> _Exercise tasks_
- 1) Return the passage from the article on the TSA shutdown between "TSA Shutdown Exposes" and "kept travelers moving.", inclusive, copied word for word.
- 2) According to the article on the TSA shutdown, what percentage of screeners at Atlanta called out sick?

> _Excerpt_
######
TSA Shutdown Exposes Broken Security Model
A 41-day DHS shutdown revealed stark contrasts between federal and private airport security. While TSA agents faced pay delays, privatized airports kept travelers moving.
Passengers at San Francisco International Airport cleared security in under 10 minutes. Their screeners worked for the airport, not the federal government. The difference mattered.
The 41-day Department of Homeland Security shutdown created a real-time experiment in airport security. Atlanta travelers faced five-hour lines as 42 percent of screeners called out sick. Houston saw 39 percent absences. Baltimore lost 38 percent of its TSA workforce. Each agent waited for paychecks that never arrived.
Twenty U.S. airports operated normally through the crisis. These facilities participate in the Screening Partnership Program, using private contractors under federal oversight. San Francisco spokesman Doug Yakel said line times averaged less than 10 minutes for 30 consecutive days. "This wasn't really why we signed up for this program more than 20 years ago," Yakel told NPR, "but it's definitely proven to be an advantage."
VMD Corp airports reported less than three minute waits. Nat Carmack of BOS Security at Tupelo Regional Airport said his employees never missed a paycheck. "All operations at the privatized airports are normal because we continue paying our employees during the shutdown," Carmack told CNN. "Our employees have never missed a paycheck during any of the government shutdowns."
######
> _Given material_
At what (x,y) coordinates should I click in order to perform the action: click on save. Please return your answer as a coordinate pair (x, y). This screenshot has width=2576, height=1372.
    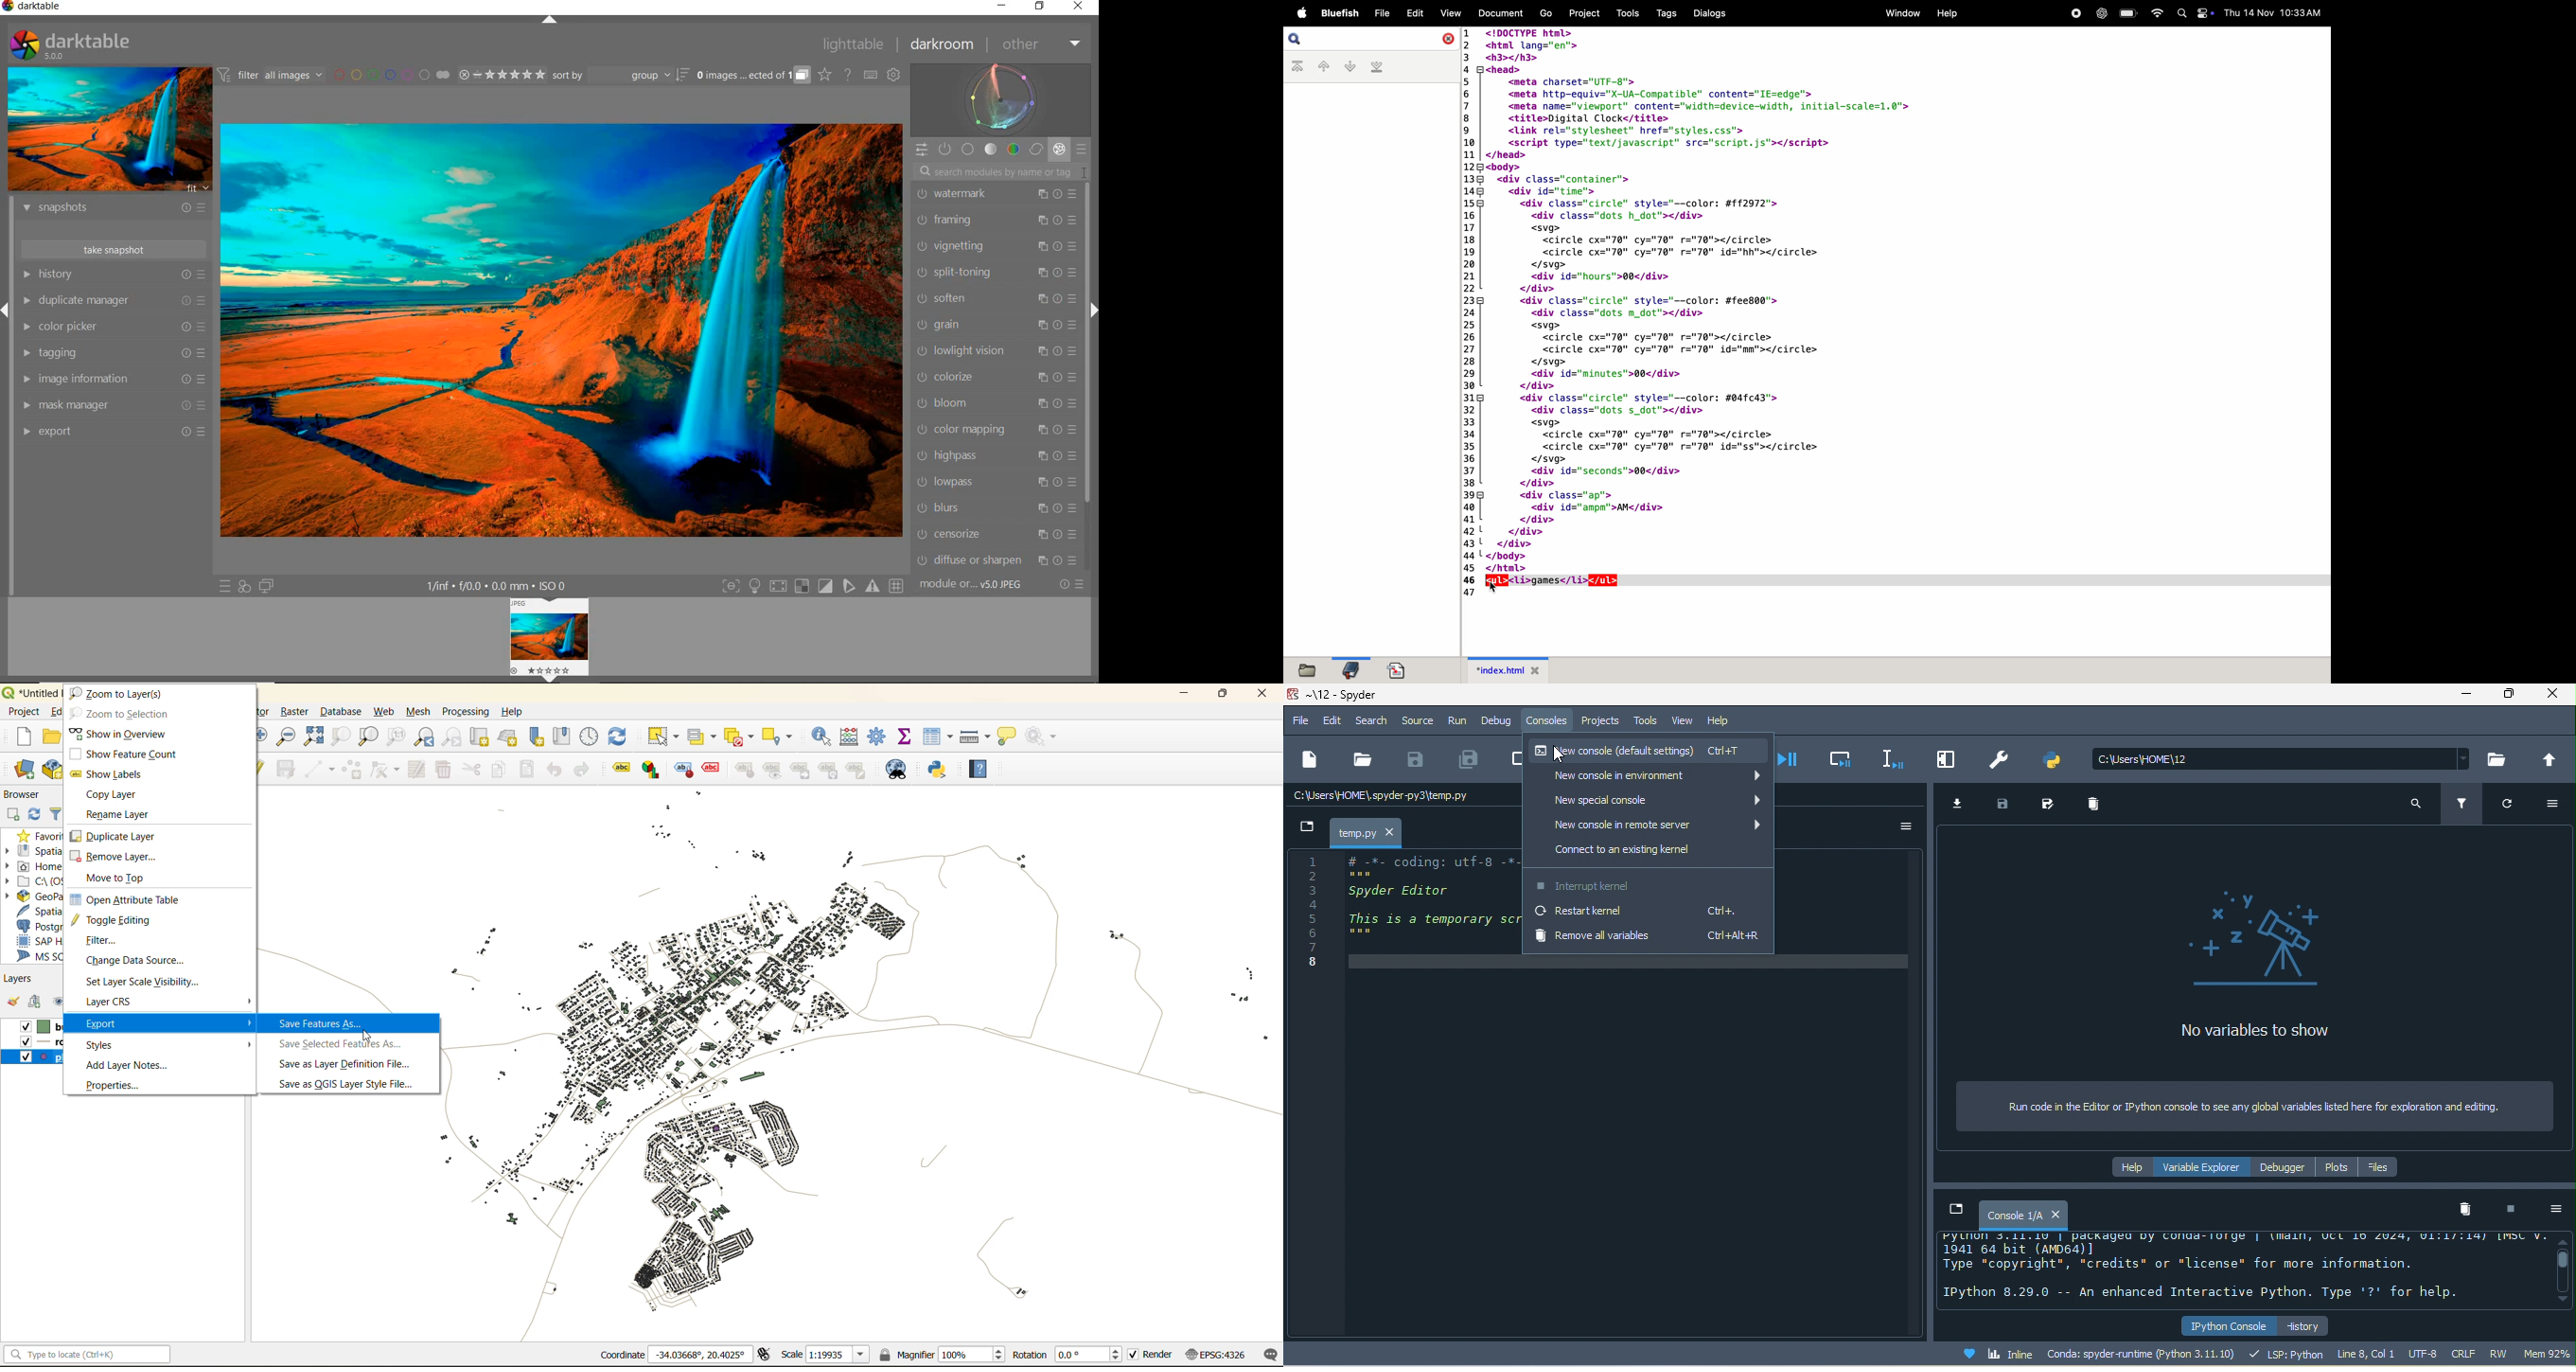
    Looking at the image, I should click on (1418, 763).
######
> _Task answers_
- 1)
TSA Shutdown Exposes Broken Security Model
A 41-day DHS shutdown revealed stark contrasts between federal and private airport security. While TSA agents faced pay delays, privatized airports kept travelers moving.

- 2) 42 percent